DOCUMENT EXCERPT
* Start *
Think I’m exaggerating?

Then consider, for a moment, how often you’ve heard people pontificate on the subject of the so-called “post-industrial society.” Consider, for a moment, how many times—how many, many, many times—you’ve heard or read some so-called “pundit” assure his listeners or readers that we now live in an “information age” in which wealth is primarily produced by exchanging information, rather than by the crude, ancient and now-obsolete methods of . . .

Well . . .

You know. Actually making something.

Apparently, everyone will now make a living by swapping information back and forth. Much the way, in the old fable, two men marooned on a desert island survived by trading rocks back and forth—and had become millionaires by the time they were rescued.

The notion of a “post-industrial society” or an “information age” is literally a belief in magic. It is a belief that “high tech” as such possesses latent and mystic powers that are the quantum mechanical equivalent of a sorcerer’s wand, which can conjure up something out of nothing. No longer, it seems, does anyone need to be engaged in the production of food, clothing, shelter, metals—anything material, in fact. No, no. In the “post industrial age,” we will all make a living by exchanging information about things that no one is making any longer.

The reality is quite different. What has actually happened is that the new electronic technologies have intertwined with existing technologies and made them often vastly more efficient. In some cases—but not very many—the old technologies have been rendered completely obsolete and have essentially vanished. But the most common pattern is for the existing technologies to remain in place, albeit much transformed, and for the new technologies to grow up alongside them. To put it another way, the most common pattern whereby a new technology emerges is not as a replacement for a now obsolete technology. No, it usually emerges either as a supplement to or as a partial alternative to an existing technology. The relationship between the new technology and older ones is far more often akin to symbiosis or commensalism than all-out competition.

Consider wood.
* End *
SUPPLIED INFORMATION
* Start *
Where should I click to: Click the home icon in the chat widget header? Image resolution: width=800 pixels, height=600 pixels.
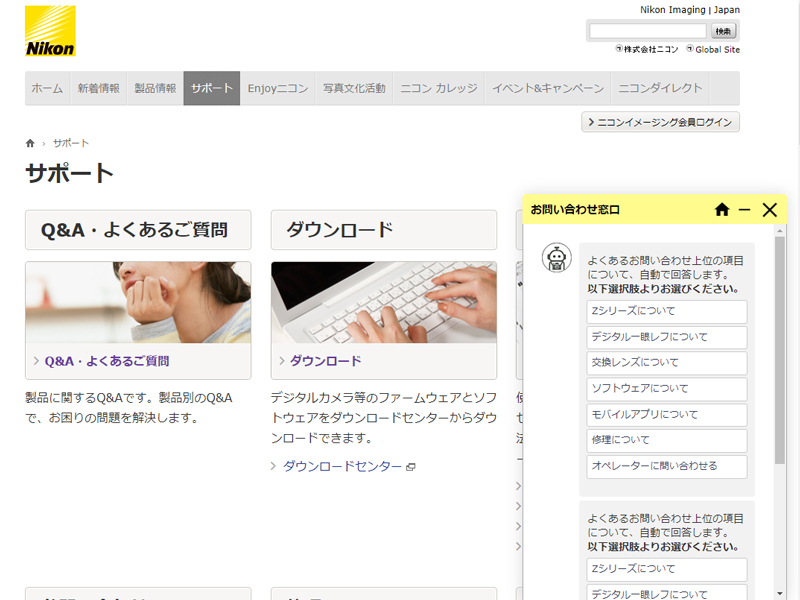click(720, 210)
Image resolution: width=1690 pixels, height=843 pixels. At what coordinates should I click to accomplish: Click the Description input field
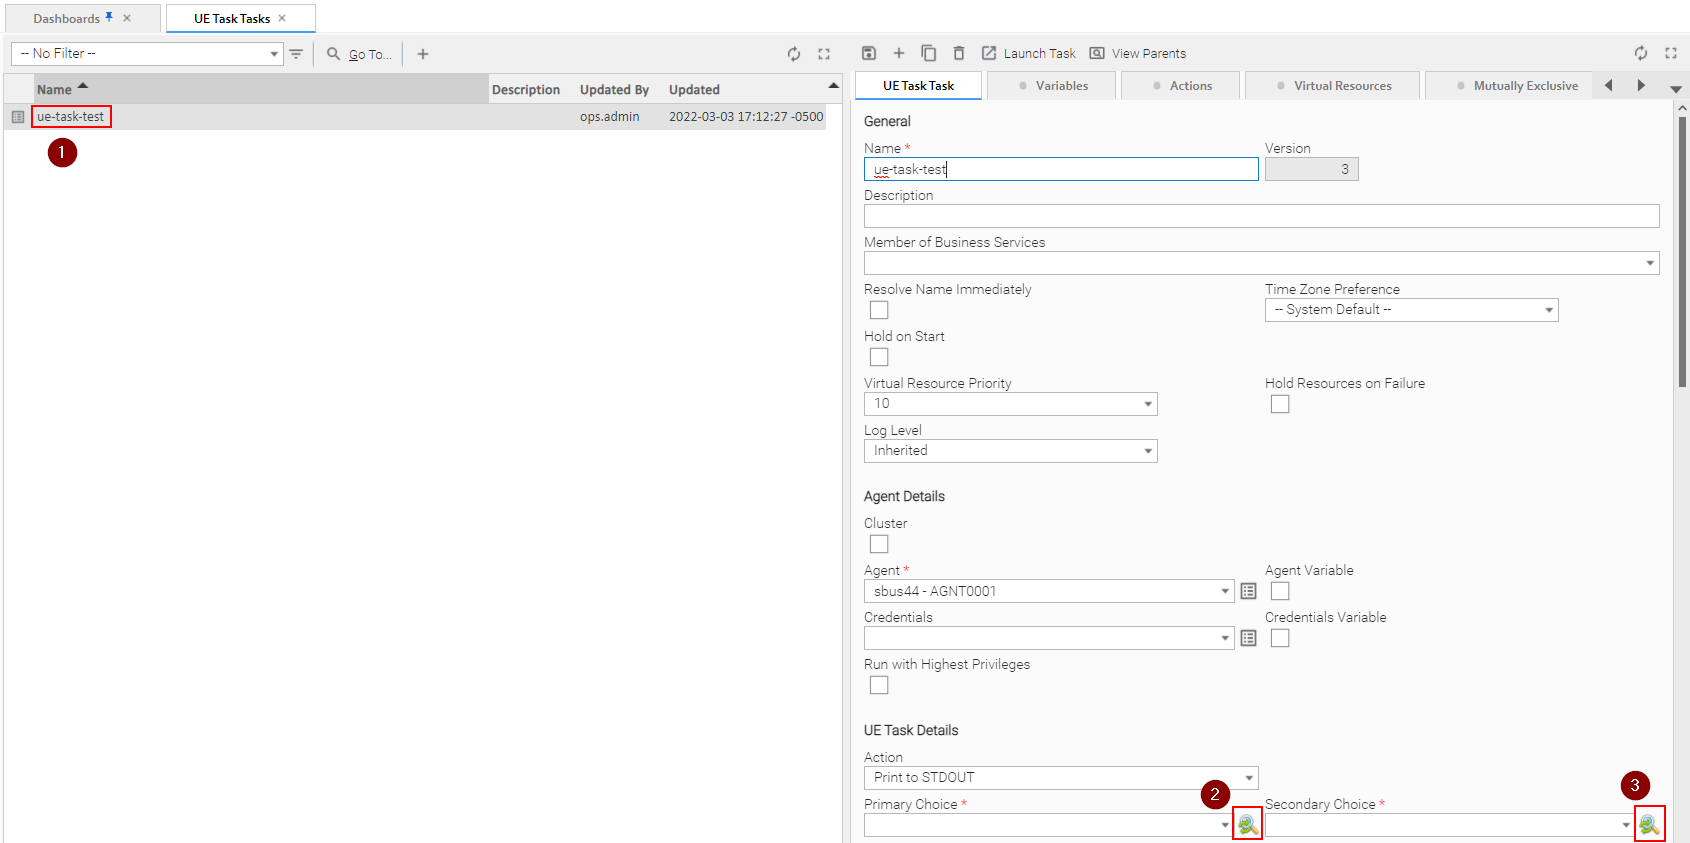pyautogui.click(x=1260, y=217)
* End *
WRITTEN TASKS
1. Revise the passage on the "post-industrial society" from "You know. Actually" up to and including "making any longer.", putting "pebbles" in place of "rocks".
2. Keep writing the essay on the "post-industrial society" past its final line.
The material plays no role here.

OUTPUTS
1.
You know. Actually making something.

Apparently, everyone will now make a living by swapping information back and forth. Much the way, in the old fable, two men marooned on a desert island survived by trading pebbles back and forth—and had become millionaires by the time they were rescued.

The notion of a “post-industrial society” or an “information age” is literally a belief in magic. It is a belief that “high tech” as such possesses latent and mystic powers that are the quantum mechanical equivalent of a sorcerer’s wand, which can conjure up something out of nothing. No longer, it seems, does anyone need to be engaged in the production of food, clothing, shelter, metals—anything material, in fact. No, no. In the “post industrial age,” we will all make a living by exchanging information about things that no one is making any longer.

2.
As technologies go, wood is about an ancient as it gets. It’s far more ancient than paper, certainly.

Yet . . . wood and wood-based technologies are doing just fine, thank you. An enormous amount of building construction, to this very day—and no one foresees any drastic change in the near future—is done by fastening crude pieces of coarsely sawn wood together using incredibly primitive pieces of simple metal that are called “nails” and “screws.” And these, in turn, are driven into place by equally crude tools which carry names like “hammers” and “screwdrivers.” Some of which tools, like hammers, are just as ancient as the wood they work.

Dammit, what happened to all the high tech? Why are we still using primitive and obsolete wood for building material when—long ago, now!—we developed such newer and obviously superior building materials as metals, plastics, and various other composites?

I could go on and on. Why are we still relying almost entirely on people to guide the transport of goods? There are over a million truck drivers in the United States, each and every one of whom is a crude, primitive, ancient and damn-well-oughta-be obsolete piece of software to be guiding immense objects weighing up to forty tons (or more, if the unreliable pieces of software are breaking weight limit regulations) as they hurtle down the highways of the nation at speeds anywhere up to seventy miles an hour. (Or more, if the unreliable pieces of software are breaking speed regulations also—which they are notoriously prone to do.)

As I said, I could go on and on—but I’d soon be flogging a dead horse. Everybody with half a brain knows the answer to these questions.

Wood is not obsolete. Ancient, yes; obsolete, no. In many ways, in fact, it remains a superior building material to any of the more recently developed alternatives. And even when it isn’t, the simple fact that it is often much cheaper to produce and work with more than makes up the difference.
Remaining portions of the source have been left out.